DURANGO, Dgo.— Los principales indicadores económicos difundidos durante las últimas semanas comienzan a dibujar un mismo escenario: vivir en Durango cuesta cada vez más. El incremento de 43 pesos en la canasta básica durante el primer semestre de 2026, el crecimiento de la informalidad hasta representar el 55 por ciento de las unidades económicas, la disminución en el ritmo de ventas del comercio y las propuestas para contener el cierre de negocios muestran que la presión económica dejó de ser una percepción y empieza a reflejarse en la vida cotidiana.
Cada indicador explica una parte del problema. En conjunto, describen una economía donde las familias destinan una mayor proporción de sus ingresos a cubrir necesidades básicas, mientras los pequeños comercios enfrentan mayores costos de operación y menor capacidad de consumo de sus clientes.
En este contexto, el debate ya no se limita al crecimiento económico o a los indicadores macroeconómicos.
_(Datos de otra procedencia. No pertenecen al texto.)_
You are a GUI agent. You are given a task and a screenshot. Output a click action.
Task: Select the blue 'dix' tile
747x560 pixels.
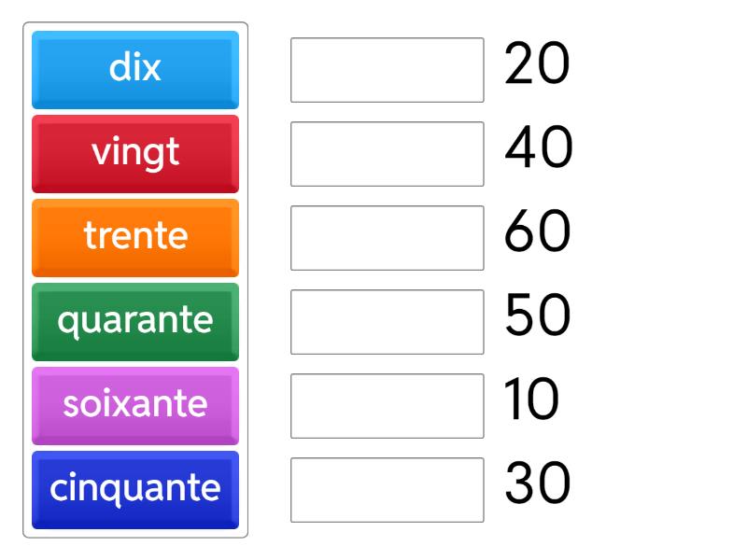click(x=134, y=67)
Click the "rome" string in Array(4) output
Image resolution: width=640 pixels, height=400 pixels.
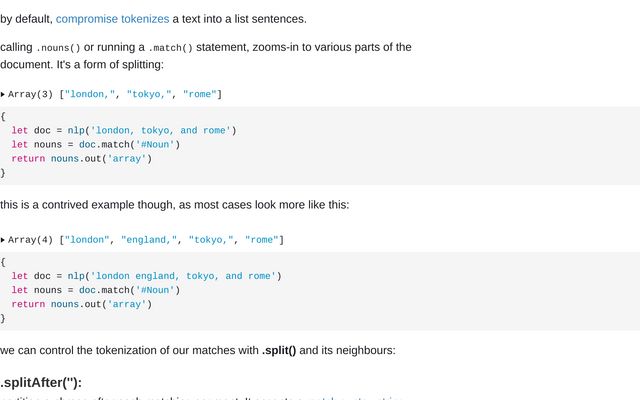(261, 240)
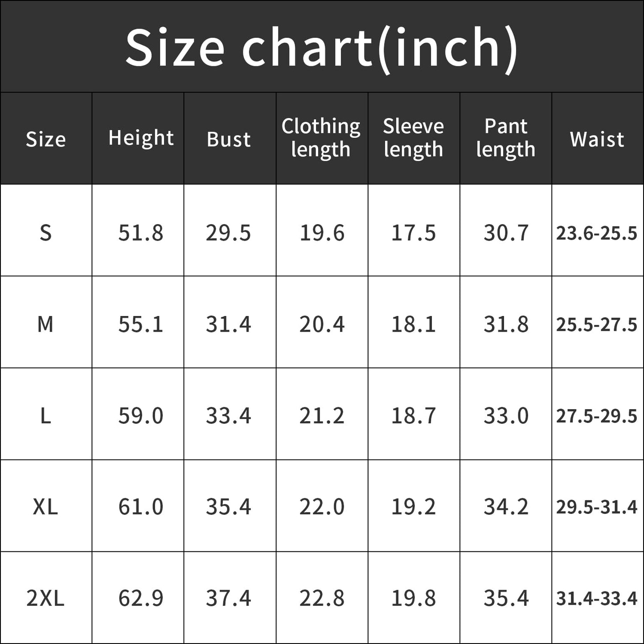Click the Bust column header
Viewport: 644px width, 644px height.
pos(229,139)
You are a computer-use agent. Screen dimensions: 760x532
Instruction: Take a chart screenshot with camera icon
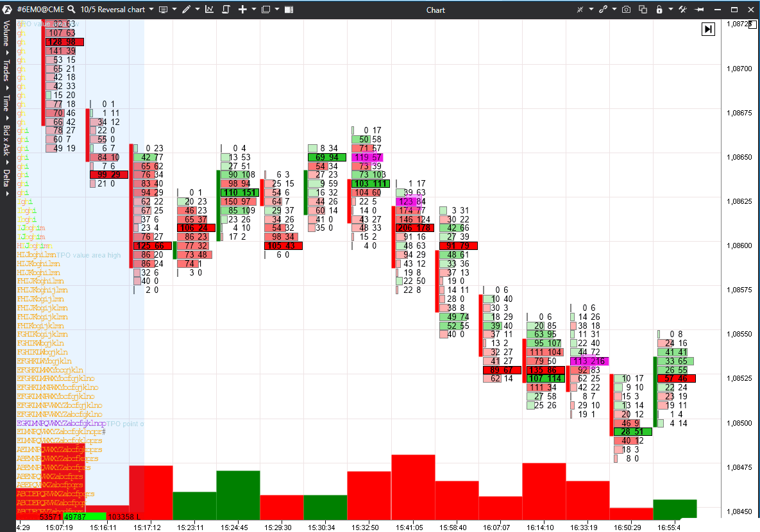click(627, 10)
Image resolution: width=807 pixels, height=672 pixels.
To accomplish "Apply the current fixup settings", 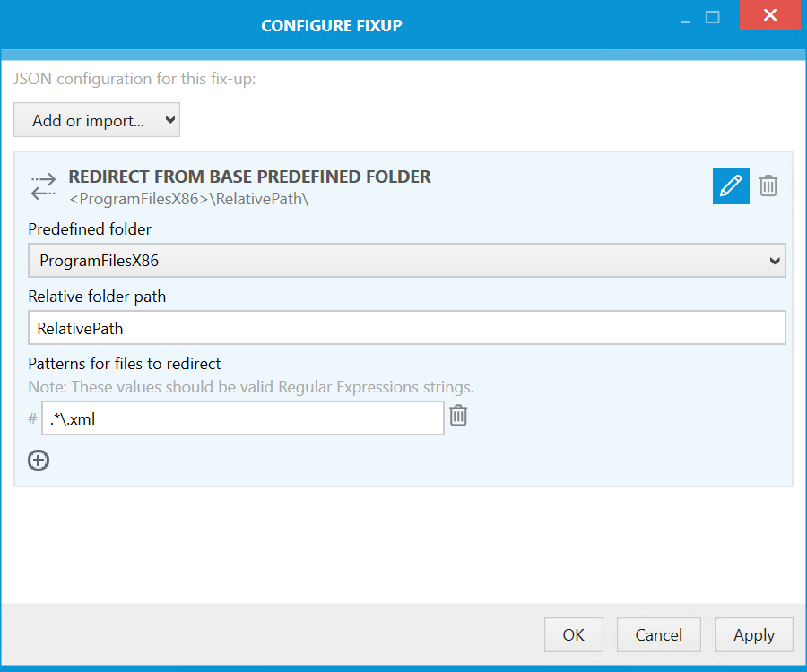I will pyautogui.click(x=753, y=634).
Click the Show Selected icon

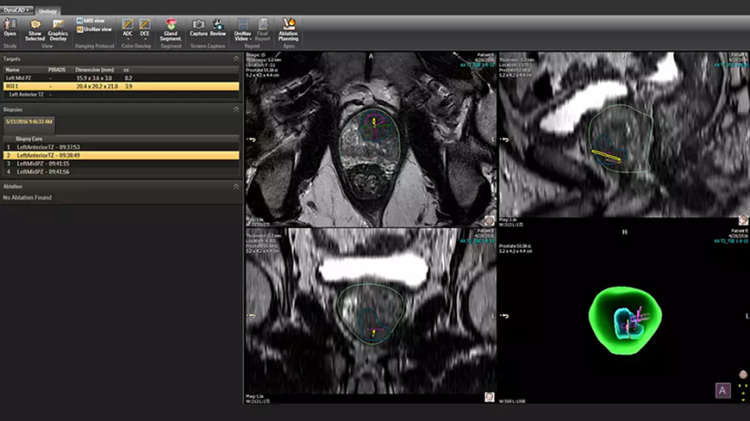tap(35, 25)

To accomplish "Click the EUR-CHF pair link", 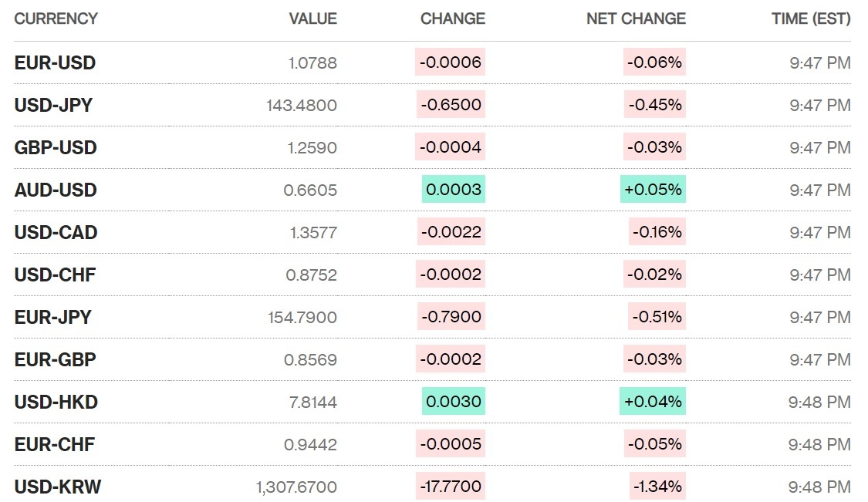I will 54,445.
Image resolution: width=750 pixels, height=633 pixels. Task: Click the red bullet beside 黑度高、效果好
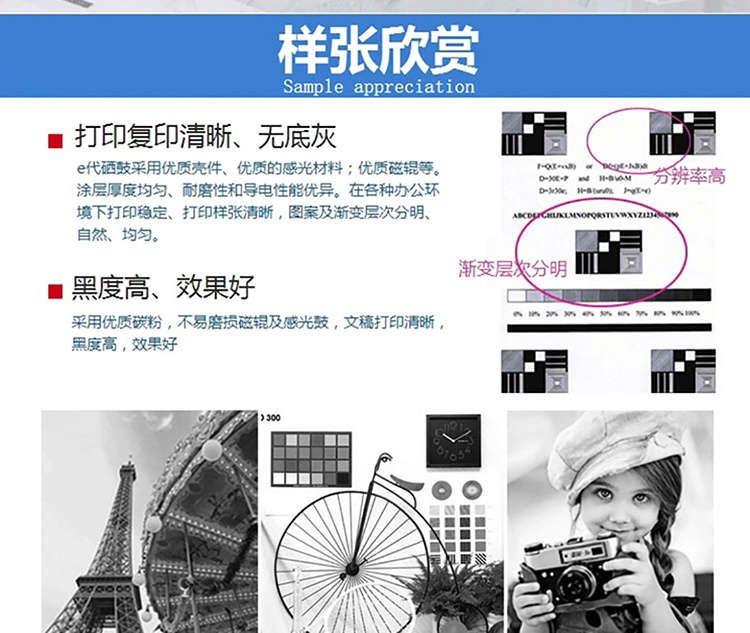(56, 291)
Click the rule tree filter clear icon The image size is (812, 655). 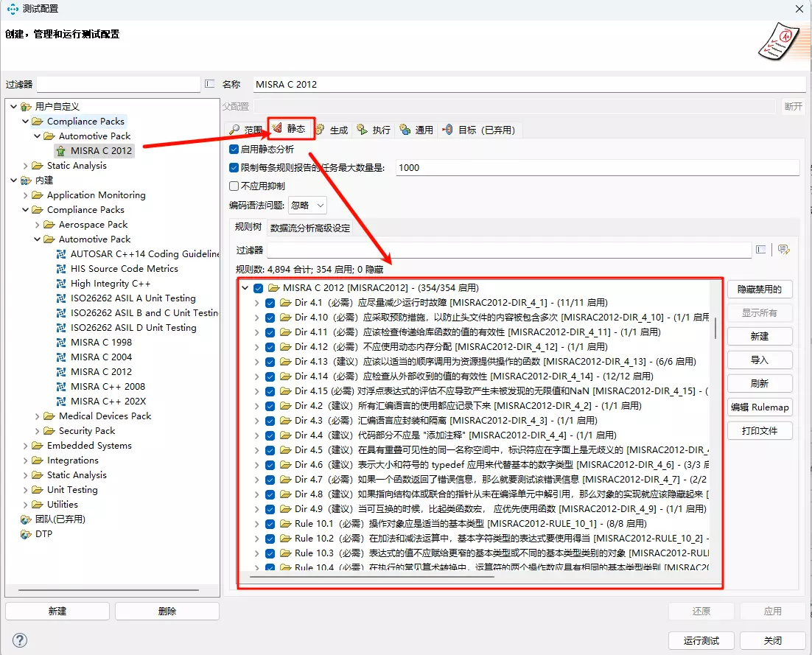761,250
La discusión comienza a trasladarse al terreno donde la ciudadanía percibe con mayor claridad los cambios: el precio de los alimentos, la capacidad para sostener un negocio y el dinero disponible al final de la quincena.
Más que un dato estadístico, la evolución de estos indicadores muestra un cambio en la economía cotidiana. Cuando aumentan los costos, crece la informalidad y disminuye el consumo, la presión deja de medirse en porcentajes y comienza a sentirse en los hogares.